━━━ Исходные данные
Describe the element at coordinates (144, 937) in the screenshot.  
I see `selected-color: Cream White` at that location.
━━━━━━
━━━ Исходные данные
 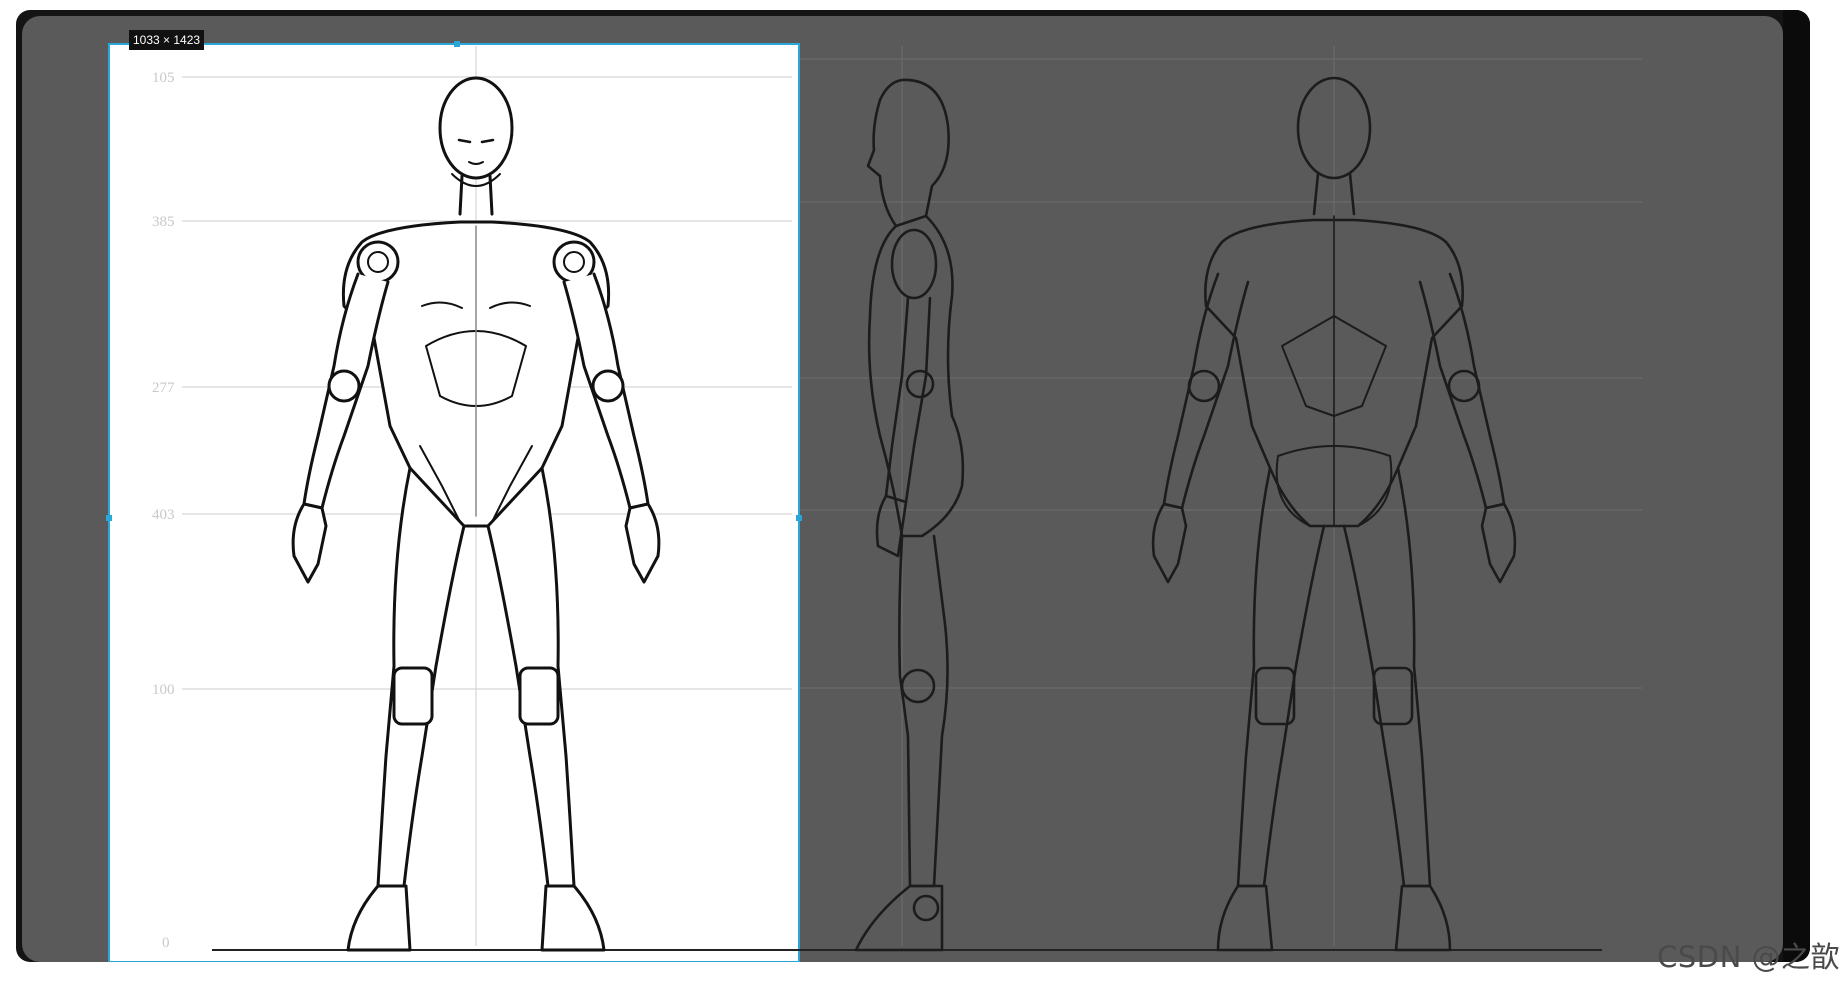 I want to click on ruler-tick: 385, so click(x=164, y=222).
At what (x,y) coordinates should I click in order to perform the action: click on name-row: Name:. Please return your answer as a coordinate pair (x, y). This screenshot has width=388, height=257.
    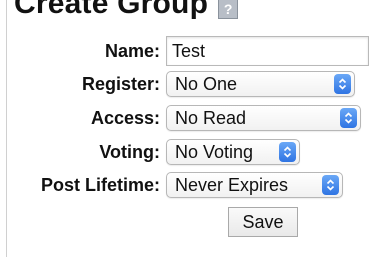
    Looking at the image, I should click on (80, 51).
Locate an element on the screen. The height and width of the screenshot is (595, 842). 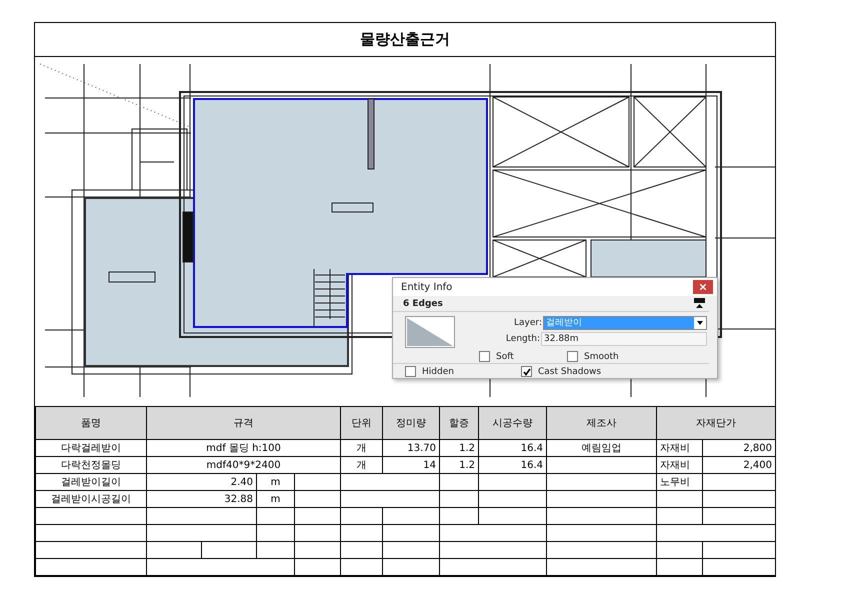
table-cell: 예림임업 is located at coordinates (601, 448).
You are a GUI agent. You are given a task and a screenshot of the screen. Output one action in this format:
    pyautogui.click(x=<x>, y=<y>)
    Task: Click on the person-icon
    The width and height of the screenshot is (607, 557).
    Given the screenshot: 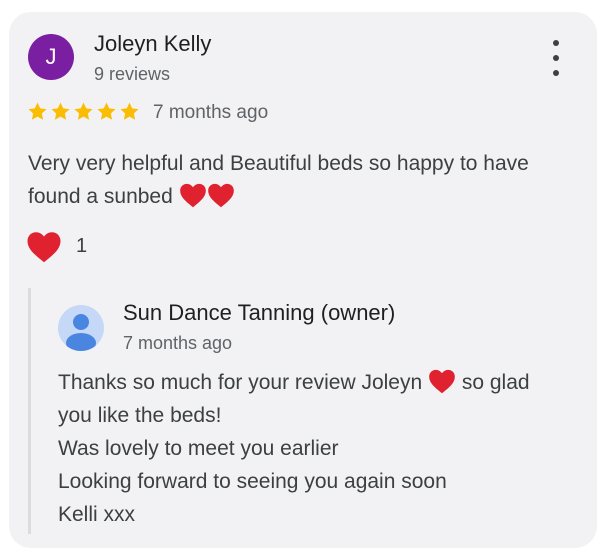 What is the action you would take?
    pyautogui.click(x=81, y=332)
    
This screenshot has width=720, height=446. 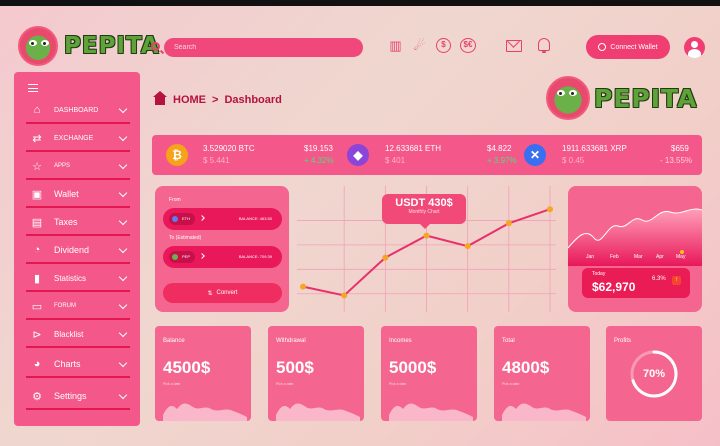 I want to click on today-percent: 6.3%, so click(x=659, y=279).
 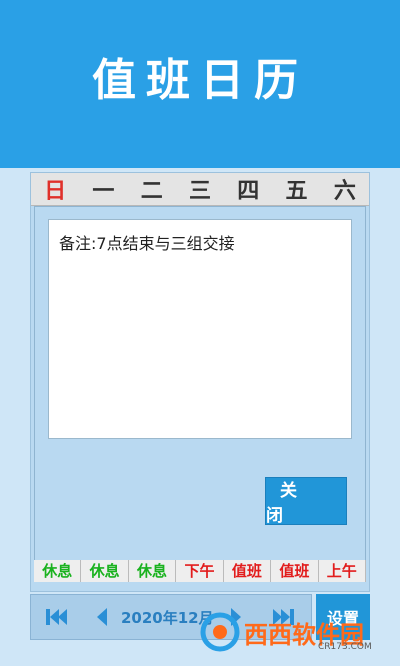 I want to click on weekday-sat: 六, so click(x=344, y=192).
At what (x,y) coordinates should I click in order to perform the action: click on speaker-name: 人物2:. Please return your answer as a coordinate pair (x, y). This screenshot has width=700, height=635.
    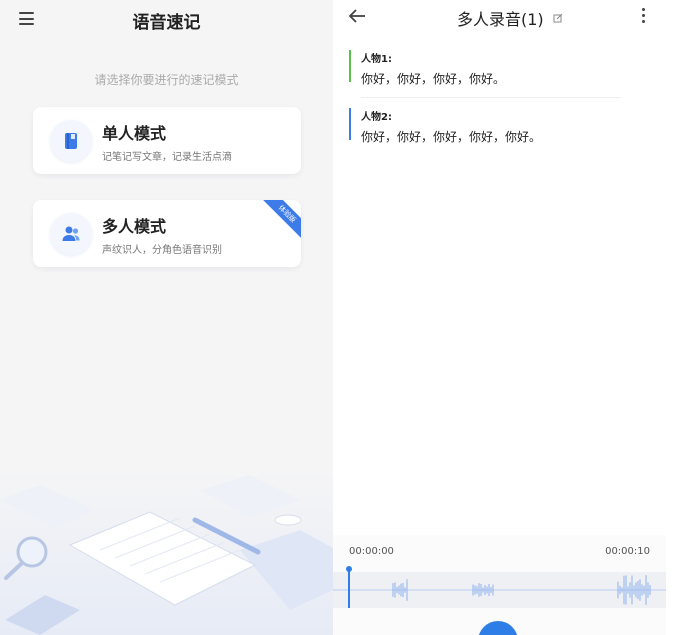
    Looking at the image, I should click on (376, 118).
━━━━━━
━━━ Исходные данные
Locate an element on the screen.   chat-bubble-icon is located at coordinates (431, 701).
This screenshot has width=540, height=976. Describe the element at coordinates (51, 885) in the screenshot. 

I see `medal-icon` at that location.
━━━━━━
Перепишите без изменений строки записей: начните со строки, где есть «I want to click on weekday-sat: 六, so», и закончите строкой с «Looking at the image, I should click on (376, 118).», включая обе. Картинки в ответ не включайте.

  I want to click on weekday-sat: 六, so click(x=344, y=192).
At what (x,y) coordinates should I click in order to perform the action: click on speaker-name: 人物2:. Please return your answer as a coordinate pair (x, y). This screenshot has width=700, height=635.
    Looking at the image, I should click on (376, 118).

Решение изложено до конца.